Object Storage Service (OSS) supports the following batch synchronization solutions: One-click batch synchronization to OSS (Cyclical Full), One-click batch synchronization to OSS (Cyclical Increment), One-click batch synchronization to OSS (Once Full), One-click batch synchronization to OSS (Once Increment), and One-click batch synchronization to OSS (Once Full then cyclical increment). This topic describes how to create a batch synchronization solution to synchronize all data in a database to OSS. In this example, One-click batch synchronization to OSS (Once Full then cyclical increment) is used.

Prerequisites

  1. The required data sources are configured. Before you configure a data synchronization solution, you must configure the data sources from which you want to read data and to which you want to write data. This way, you can select the data sources when you configure a data synchronization solution. For information about the data source types that support the solution-based synchronization feature and the configuration of a data source, see Supported data source types and read and write operations.
    Note For information about the items that you need to understand before you configure a data source, see Overview.
  2. An exclusive resource group for Data Integration that meets your business requirements is purchased. For more information, see Create and use an exclusive resource group for Data Integration.
  3. Network connections between the exclusive resource group for Data Integration and data sources are established. For more information, see Establish a network connection between a resource group and a data source.
  4. The data source environments are prepared. Before you configure a data synchronization solution, you must create an account that can be used to access a database and grant the account the permissions required to perform specific operations on the database based on your configurations for data synchronization. For more information, see Overview.

Procedure

  1. Step 1: Select a synchronization solution
  2. Step 2: Configure network connections for data synchronization
  3. Step 3: Configure the source and synchronization rules
  4. Step 4: Configure destination objects
  5. Step 5: Configure synchronization rules
  6. Step 6: Configure the resources required by the synchronization solution
  7. Step 7: Run the synchronization solution

Step 1: Select a synchronization solution

Go to the Data Integration page in the DataWorks console and click Create Data Synchronization Solution. On the Create Data Synchronization Solution page, select a source and a destination for data synchronization from the drop-down lists. Then, select One-click batch synchronization to OSS (Once Full then cyclical increment). For more information, see Create a synchronization solution.

Step 2: Configure network connections for data synchronization

Select a source, a destination, and a resource group that is used to run nodes. Test the network connectivity to make sure that the resource group is connected to the source and destination. For more information, see Configure network connections for data synchronization.

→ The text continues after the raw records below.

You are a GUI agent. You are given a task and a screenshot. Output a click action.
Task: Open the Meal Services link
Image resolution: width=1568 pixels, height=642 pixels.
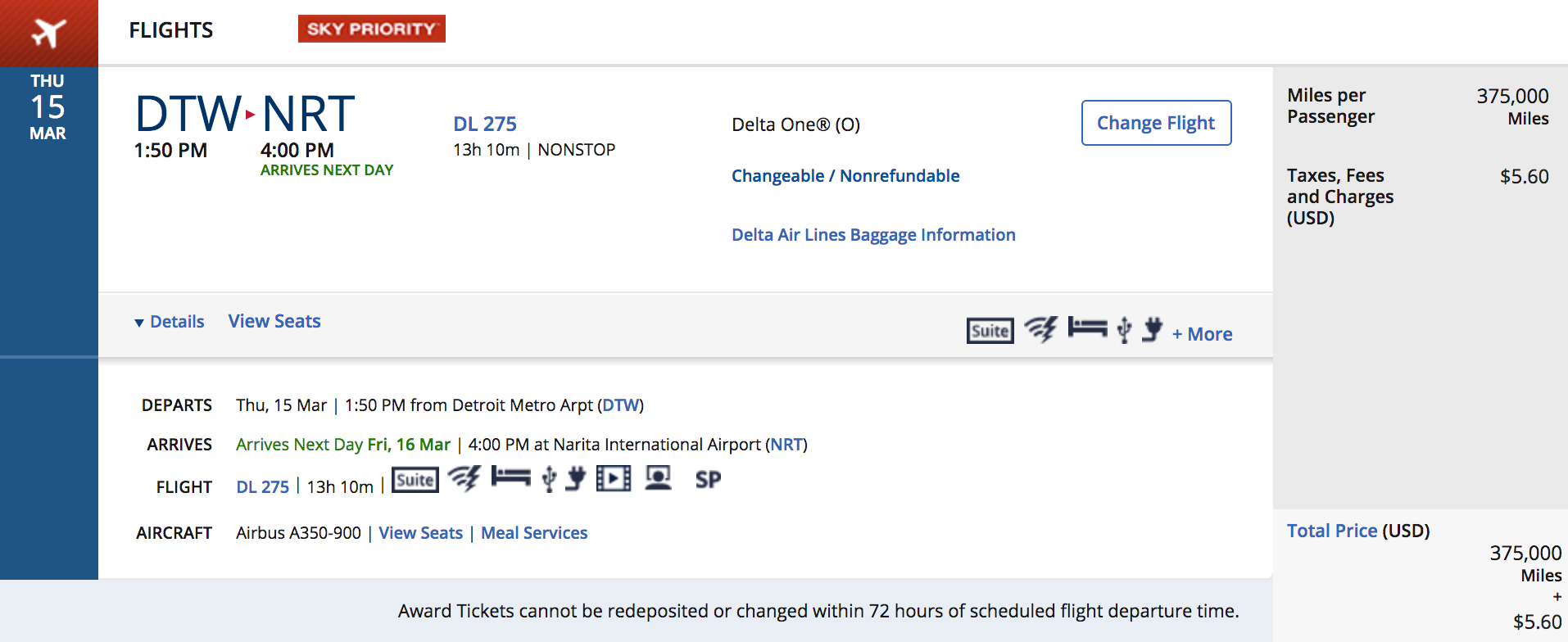pos(534,533)
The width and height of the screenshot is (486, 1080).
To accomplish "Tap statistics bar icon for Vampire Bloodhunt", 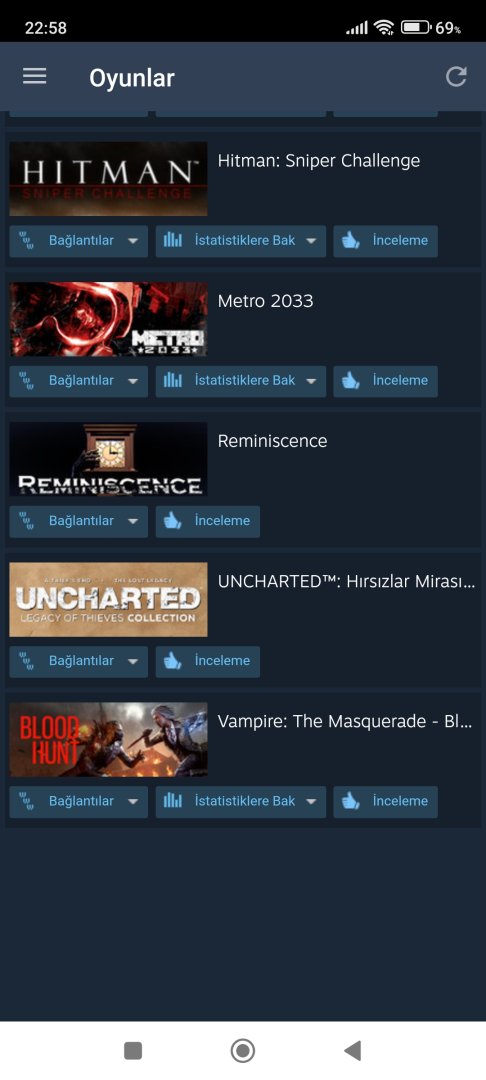I will pos(173,801).
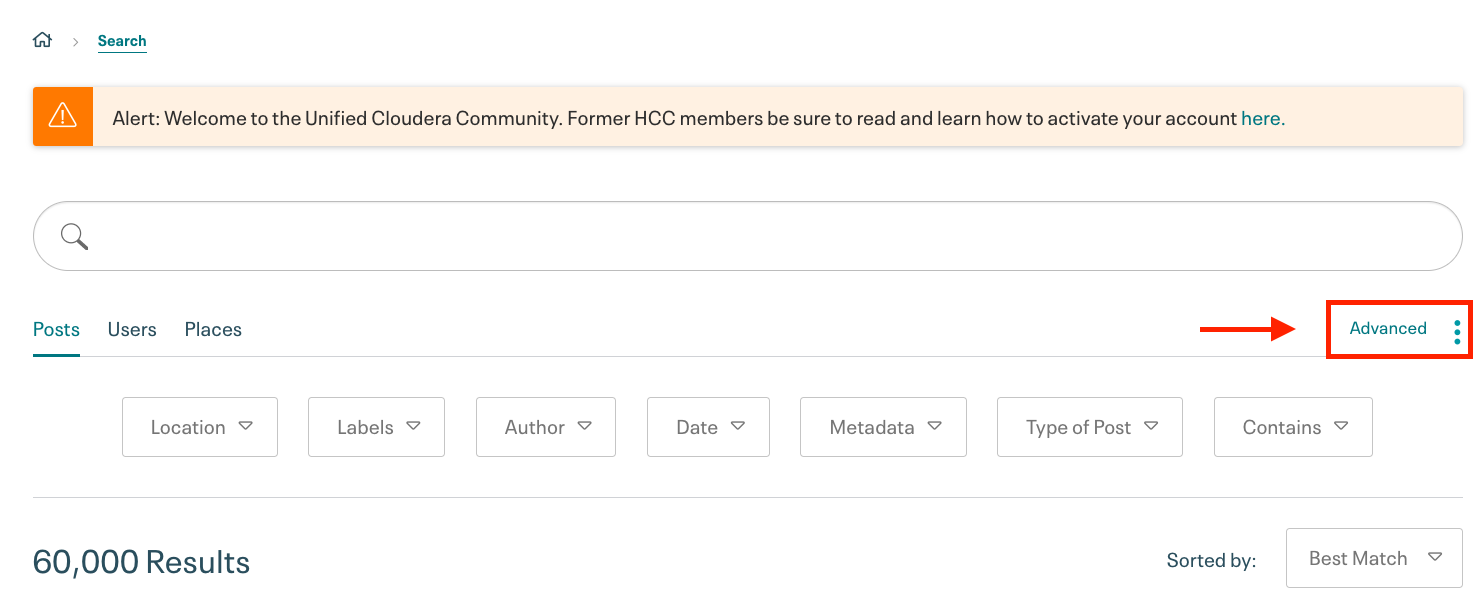
Task: Open the Labels filter dropdown
Action: click(x=376, y=427)

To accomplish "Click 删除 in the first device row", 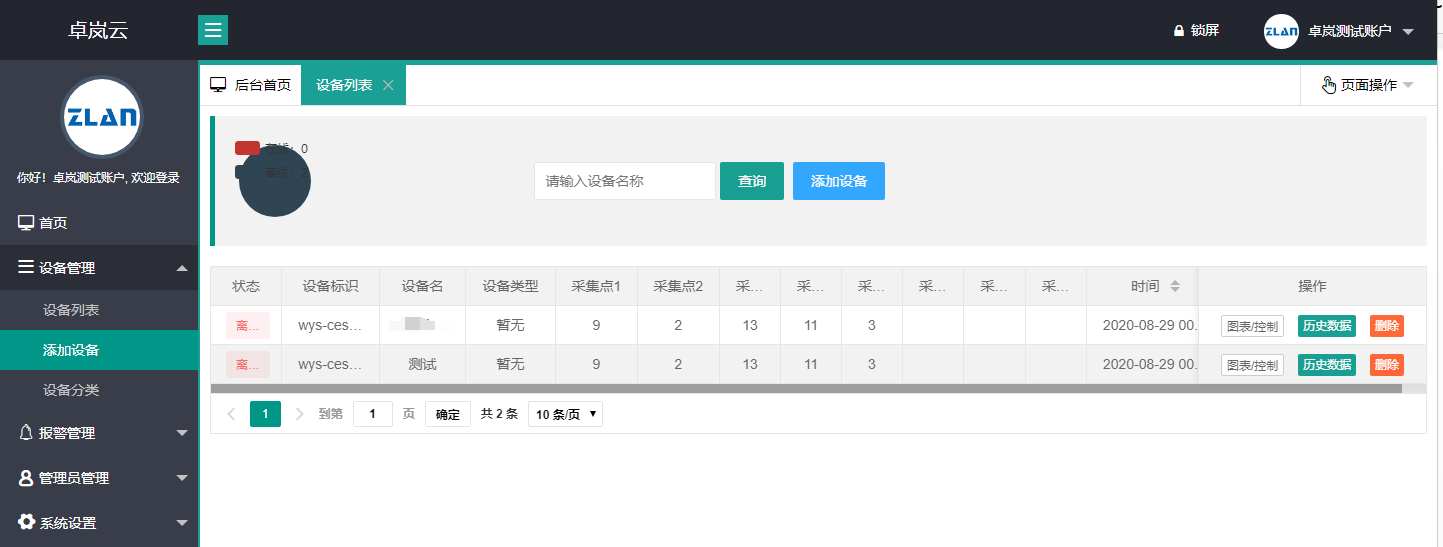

Step 3: Configure the source and synchronization rules

  1. In the Basic Configuration section, configure the parameters, such as the Solution Name and Location parameters, based on your business requirements.
  2. In the Data Source section, confirm the information about the source.
  3. In the Source Table section, select the tables from which you want to read data from the Source Table list. Then, click the Icon icon to add the tables to the Selected Source Table list.

    The Selected Source Table list displays all tables in the source. You can select all or specific tables.

  4. In the Conversion Rule for Table Name section, click Add Rule, select a rule type, and then configure a mapping rule of the selected type.
    By default, data in a source table is written to an OSS object that has the same name as the source table. You can specify a destination object name in a mapping rule to write data in multiple source tables to the same OSS object. You can use regular expressions to convert the names of the destination objects. You can also use built-in variables to add prefixes and suffixes to the names of destination objects. For more information, see Step 4: Select the source databases and tables and configure mapping rules.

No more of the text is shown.